[WHAT IS BEING ASKED]: As you work through the listing, transcribe every line exactly as it reads.

[DATA TO USE]:
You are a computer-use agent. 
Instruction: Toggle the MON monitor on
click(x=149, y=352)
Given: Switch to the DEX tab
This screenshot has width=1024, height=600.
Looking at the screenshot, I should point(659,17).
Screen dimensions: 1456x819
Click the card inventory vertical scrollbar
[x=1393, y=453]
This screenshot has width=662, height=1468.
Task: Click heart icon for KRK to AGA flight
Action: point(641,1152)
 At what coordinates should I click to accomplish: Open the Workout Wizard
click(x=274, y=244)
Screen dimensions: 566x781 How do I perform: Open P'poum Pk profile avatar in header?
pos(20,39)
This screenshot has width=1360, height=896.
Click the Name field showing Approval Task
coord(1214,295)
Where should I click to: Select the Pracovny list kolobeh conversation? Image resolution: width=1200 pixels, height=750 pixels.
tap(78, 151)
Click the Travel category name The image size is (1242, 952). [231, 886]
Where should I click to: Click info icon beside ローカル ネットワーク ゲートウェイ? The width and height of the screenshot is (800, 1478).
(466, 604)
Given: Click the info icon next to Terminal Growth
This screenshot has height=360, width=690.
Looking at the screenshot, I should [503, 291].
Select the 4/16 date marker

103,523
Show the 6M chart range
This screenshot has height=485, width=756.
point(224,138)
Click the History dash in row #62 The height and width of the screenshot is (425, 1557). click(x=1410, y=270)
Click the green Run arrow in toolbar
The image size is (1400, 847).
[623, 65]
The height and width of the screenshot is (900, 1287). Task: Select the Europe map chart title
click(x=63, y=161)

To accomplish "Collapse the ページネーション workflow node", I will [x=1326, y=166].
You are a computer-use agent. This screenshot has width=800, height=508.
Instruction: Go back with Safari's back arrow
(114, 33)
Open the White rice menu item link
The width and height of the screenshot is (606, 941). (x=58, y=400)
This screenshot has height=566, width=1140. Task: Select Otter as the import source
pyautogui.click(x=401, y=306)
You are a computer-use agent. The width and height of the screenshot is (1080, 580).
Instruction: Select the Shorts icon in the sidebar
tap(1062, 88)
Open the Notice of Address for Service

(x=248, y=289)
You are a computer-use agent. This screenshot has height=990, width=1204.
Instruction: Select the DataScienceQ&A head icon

[RESPONSE]:
You are a computer-use agent. 
Instruction: Toggle the MON monitor on
click(x=149, y=352)
Given: Switch to the DEX tab
This screenshot has width=1024, height=600.
Looking at the screenshot, I should point(659,17).
Screen dimensions: 1456x819
Click the card inventory vertical scrollbar
[x=1393, y=453]
This screenshot has width=662, height=1468.
Task: Click heart icon for KRK to AGA flight
Action: point(641,1152)
 At what coordinates should I click to accomplish: Open the Workout Wizard
click(x=274, y=244)
Screen dimensions: 566x781 How do I perform: Open P'poum Pk profile avatar in header?
pos(20,39)
This screenshot has width=1360, height=896.
Click the Name field showing Approval Task
coord(1214,295)
Where should I click to: Select the Pracovny list kolobeh conversation? Image resolution: width=1200 pixels, height=750 pixels.
tap(78, 151)
Click the Travel category name The image size is (1242, 952). [231, 886]
Where should I click to: Click info icon beside ローカル ネットワーク ゲートウェイ? The width and height of the screenshot is (800, 1478).
(466, 604)
Given: Click the info icon next to Terminal Growth
This screenshot has height=360, width=690.
Looking at the screenshot, I should [503, 291].
Select the 4/16 date marker

103,523
Show the 6M chart range
This screenshot has height=485, width=756.
point(224,138)
Click the History dash in row #62 The height and width of the screenshot is (425, 1557). click(x=1410, y=270)
Click the green Run arrow in toolbar
The image size is (1400, 847).
[623, 65]
The height and width of the screenshot is (900, 1287). Task: Select the Europe map chart title
click(x=63, y=161)

To accomplish "Collapse the ページネーション workflow node", I will [x=1326, y=166].
You are a computer-use agent. This screenshot has width=800, height=508.
Instruction: Go back with Safari's back arrow
(114, 33)
Open the White rice menu item link
The width and height of the screenshot is (606, 941). (x=58, y=400)
This screenshot has height=566, width=1140. Task: Select Otter as the import source
pyautogui.click(x=401, y=306)
You are a computer-use agent. The width and height of the screenshot is (1080, 580).
Instruction: Select the Shorts icon in the sidebar
tap(1062, 88)
Open the Notice of Address for Service

(x=248, y=289)
You are a computer-use agent. This screenshot has height=990, width=1204.
Instruction: Select the DataScienceQ&A head icon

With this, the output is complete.